◆ **ASSIGNMENT**: Whether an entry is long or short, retype it exactly.

[Stored items]
━━━━

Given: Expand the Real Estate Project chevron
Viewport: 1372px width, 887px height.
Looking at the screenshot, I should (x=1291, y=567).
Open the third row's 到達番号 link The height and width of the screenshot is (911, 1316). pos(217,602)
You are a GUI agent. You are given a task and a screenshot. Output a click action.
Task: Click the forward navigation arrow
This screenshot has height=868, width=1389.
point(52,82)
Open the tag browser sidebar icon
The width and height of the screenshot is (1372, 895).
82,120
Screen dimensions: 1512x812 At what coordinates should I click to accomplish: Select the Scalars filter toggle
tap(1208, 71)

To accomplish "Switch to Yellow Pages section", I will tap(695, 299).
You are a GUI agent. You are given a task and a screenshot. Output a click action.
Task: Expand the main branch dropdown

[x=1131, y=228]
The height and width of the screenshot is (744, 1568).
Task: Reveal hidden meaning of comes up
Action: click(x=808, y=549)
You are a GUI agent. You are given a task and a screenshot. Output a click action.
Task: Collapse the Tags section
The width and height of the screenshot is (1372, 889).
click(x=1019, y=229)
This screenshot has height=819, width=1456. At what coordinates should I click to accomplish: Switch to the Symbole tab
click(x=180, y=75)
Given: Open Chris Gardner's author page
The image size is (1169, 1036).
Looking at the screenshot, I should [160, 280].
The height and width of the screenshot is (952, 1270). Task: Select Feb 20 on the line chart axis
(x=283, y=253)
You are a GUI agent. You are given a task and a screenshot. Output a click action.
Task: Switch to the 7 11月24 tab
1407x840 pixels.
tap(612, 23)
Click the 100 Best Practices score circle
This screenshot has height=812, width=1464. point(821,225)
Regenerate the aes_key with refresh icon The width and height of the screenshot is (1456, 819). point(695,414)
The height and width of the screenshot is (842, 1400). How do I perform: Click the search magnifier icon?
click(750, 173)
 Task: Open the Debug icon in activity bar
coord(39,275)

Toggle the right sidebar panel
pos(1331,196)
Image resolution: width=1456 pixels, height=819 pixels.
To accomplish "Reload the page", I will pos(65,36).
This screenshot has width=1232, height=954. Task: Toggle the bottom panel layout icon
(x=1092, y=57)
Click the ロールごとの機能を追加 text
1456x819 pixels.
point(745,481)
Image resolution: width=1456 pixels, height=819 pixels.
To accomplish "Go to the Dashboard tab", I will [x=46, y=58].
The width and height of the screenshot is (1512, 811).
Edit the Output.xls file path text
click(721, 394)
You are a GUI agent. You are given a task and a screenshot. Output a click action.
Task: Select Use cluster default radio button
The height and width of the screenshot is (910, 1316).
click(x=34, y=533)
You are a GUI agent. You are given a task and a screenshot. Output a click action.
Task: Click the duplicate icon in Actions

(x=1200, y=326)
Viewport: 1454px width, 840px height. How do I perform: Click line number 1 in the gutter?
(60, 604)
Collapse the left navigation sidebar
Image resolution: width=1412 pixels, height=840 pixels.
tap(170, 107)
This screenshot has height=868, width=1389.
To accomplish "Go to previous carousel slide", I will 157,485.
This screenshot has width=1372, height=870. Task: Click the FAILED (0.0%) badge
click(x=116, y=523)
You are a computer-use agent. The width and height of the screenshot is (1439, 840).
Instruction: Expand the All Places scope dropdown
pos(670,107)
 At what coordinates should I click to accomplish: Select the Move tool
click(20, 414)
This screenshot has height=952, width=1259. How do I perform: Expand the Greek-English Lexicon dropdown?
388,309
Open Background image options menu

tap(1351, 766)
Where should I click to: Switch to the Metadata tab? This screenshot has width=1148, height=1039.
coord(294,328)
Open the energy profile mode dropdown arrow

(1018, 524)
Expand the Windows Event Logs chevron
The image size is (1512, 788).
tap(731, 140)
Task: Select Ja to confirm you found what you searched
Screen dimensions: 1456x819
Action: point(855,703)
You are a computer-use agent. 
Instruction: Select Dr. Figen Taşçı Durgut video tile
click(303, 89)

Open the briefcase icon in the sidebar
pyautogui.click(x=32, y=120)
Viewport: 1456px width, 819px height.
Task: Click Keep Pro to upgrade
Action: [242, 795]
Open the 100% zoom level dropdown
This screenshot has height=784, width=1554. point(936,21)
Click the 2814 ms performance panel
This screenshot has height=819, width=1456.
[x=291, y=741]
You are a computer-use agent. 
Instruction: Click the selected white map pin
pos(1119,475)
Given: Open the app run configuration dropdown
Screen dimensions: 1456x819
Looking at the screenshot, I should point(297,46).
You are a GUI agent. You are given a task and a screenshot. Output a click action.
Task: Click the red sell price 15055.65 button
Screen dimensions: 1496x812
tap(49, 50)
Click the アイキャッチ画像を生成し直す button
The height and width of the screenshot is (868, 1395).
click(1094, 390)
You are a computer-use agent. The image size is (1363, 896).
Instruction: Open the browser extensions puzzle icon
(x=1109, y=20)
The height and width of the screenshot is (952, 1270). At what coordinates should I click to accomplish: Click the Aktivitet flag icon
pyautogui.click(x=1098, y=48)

━━━━

◆ **COMPLETED TASK**:
Given: Expand the Real Estate Project chevron
Viewport: 1372px width, 887px height.
Looking at the screenshot, I should (x=1291, y=567).
Open the third row's 到達番号 link The height and width of the screenshot is (911, 1316). pos(217,602)
You are a GUI agent. You are given a task and a screenshot. Output a click action.
Task: Click the forward navigation arrow
This screenshot has height=868, width=1389.
point(52,82)
Open the tag browser sidebar icon
The width and height of the screenshot is (1372, 895).
82,120
Screen dimensions: 1512x812 At what coordinates should I click to accomplish: Select the Scalars filter toggle
tap(1208, 71)

To accomplish "Switch to Yellow Pages section", I will tap(695, 299).
You are a GUI agent. You are given a task and a screenshot. Output a click action.
Task: Expand the main branch dropdown

[x=1131, y=228]
The height and width of the screenshot is (744, 1568).
Task: Reveal hidden meaning of comes up
Action: click(x=808, y=549)
You are a GUI agent. You are given a task and a screenshot. Output a click action.
Task: Collapse the Tags section
The width and height of the screenshot is (1372, 889).
click(x=1019, y=229)
This screenshot has height=819, width=1456. At what coordinates should I click to accomplish: Switch to the Symbole tab
click(x=180, y=75)
Given: Open Chris Gardner's author page
The image size is (1169, 1036).
Looking at the screenshot, I should [160, 280].
The height and width of the screenshot is (952, 1270). Task: Select Feb 20 on the line chart axis
(x=283, y=253)
You are a GUI agent. You are given a task and a screenshot. Output a click action.
Task: Switch to the 7 11月24 tab
1407x840 pixels.
tap(612, 23)
Click the 100 Best Practices score circle
This screenshot has height=812, width=1464. point(821,225)
Regenerate the aes_key with refresh icon The width and height of the screenshot is (1456, 819). point(695,414)
The height and width of the screenshot is (842, 1400). How do I perform: Click the search magnifier icon?
click(750, 173)
 Task: Open the Debug icon in activity bar
coord(39,275)

Toggle the right sidebar panel
pos(1331,196)
Image resolution: width=1456 pixels, height=819 pixels.
To accomplish "Reload the page", I will pos(65,36).
This screenshot has width=1232, height=954. Task: Toggle the bottom panel layout icon
(x=1092, y=57)
Click the ロールごとの機能を追加 text
1456x819 pixels.
point(745,481)
Image resolution: width=1456 pixels, height=819 pixels.
To accomplish "Go to the Dashboard tab", I will [x=46, y=58].
The width and height of the screenshot is (1512, 811).
Edit the Output.xls file path text
click(721, 394)
You are a GUI agent. You are given a task and a screenshot. Output a click action.
Task: Select Use cluster default radio button
The height and width of the screenshot is (910, 1316).
click(x=34, y=533)
You are a GUI agent. You are given a task and a screenshot. Output a click action.
Task: Click the duplicate icon in Actions

(x=1200, y=326)
Viewport: 1454px width, 840px height. How do I perform: Click line number 1 in the gutter?
(60, 604)
Collapse the left navigation sidebar
Image resolution: width=1412 pixels, height=840 pixels.
tap(170, 107)
This screenshot has height=868, width=1389.
To accomplish "Go to previous carousel slide", I will 157,485.
This screenshot has width=1372, height=870. Task: Click the FAILED (0.0%) badge
click(x=116, y=523)
You are a computer-use agent. The width and height of the screenshot is (1439, 840).
Instruction: Expand the All Places scope dropdown
pos(670,107)
 At what coordinates should I click to accomplish: Select the Move tool
click(20, 414)
This screenshot has height=952, width=1259. How do I perform: Expand the Greek-English Lexicon dropdown?
388,309
Open Background image options menu

tap(1351, 766)
Where should I click to: Switch to the Metadata tab? This screenshot has width=1148, height=1039.
coord(294,328)
Open the energy profile mode dropdown arrow

(1018, 524)
Expand the Windows Event Logs chevron
The image size is (1512, 788).
tap(731, 140)
Task: Select Ja to confirm you found what you searched
Screen dimensions: 1456x819
Action: point(855,703)
You are a computer-use agent. 
Instruction: Select Dr. Figen Taşçı Durgut video tile
click(303, 89)

Open the briefcase icon in the sidebar
pyautogui.click(x=32, y=120)
Viewport: 1456px width, 819px height.
Task: Click Keep Pro to upgrade
Action: [242, 795]
Open the 100% zoom level dropdown
This screenshot has height=784, width=1554. point(936,21)
Click the 2814 ms performance panel
This screenshot has height=819, width=1456.
[x=291, y=741]
You are a computer-use agent. 
Instruction: Click the selected white map pin
pos(1119,475)
Given: Open the app run configuration dropdown
Screen dimensions: 1456x819
Looking at the screenshot, I should point(297,46).
You are a GUI agent. You are given a task and a screenshot. Output a click action.
Task: Click the red sell price 15055.65 button
Screen dimensions: 1496x812
tap(49, 50)
Click the アイキャッチ画像を生成し直す button
The height and width of the screenshot is (868, 1395).
click(1094, 390)
You are a computer-use agent. The image size is (1363, 896).
Instruction: Open the browser extensions puzzle icon
(x=1109, y=20)
The height and width of the screenshot is (952, 1270). At what coordinates should I click to accomplish: Click the Aktivitet flag icon
pyautogui.click(x=1098, y=48)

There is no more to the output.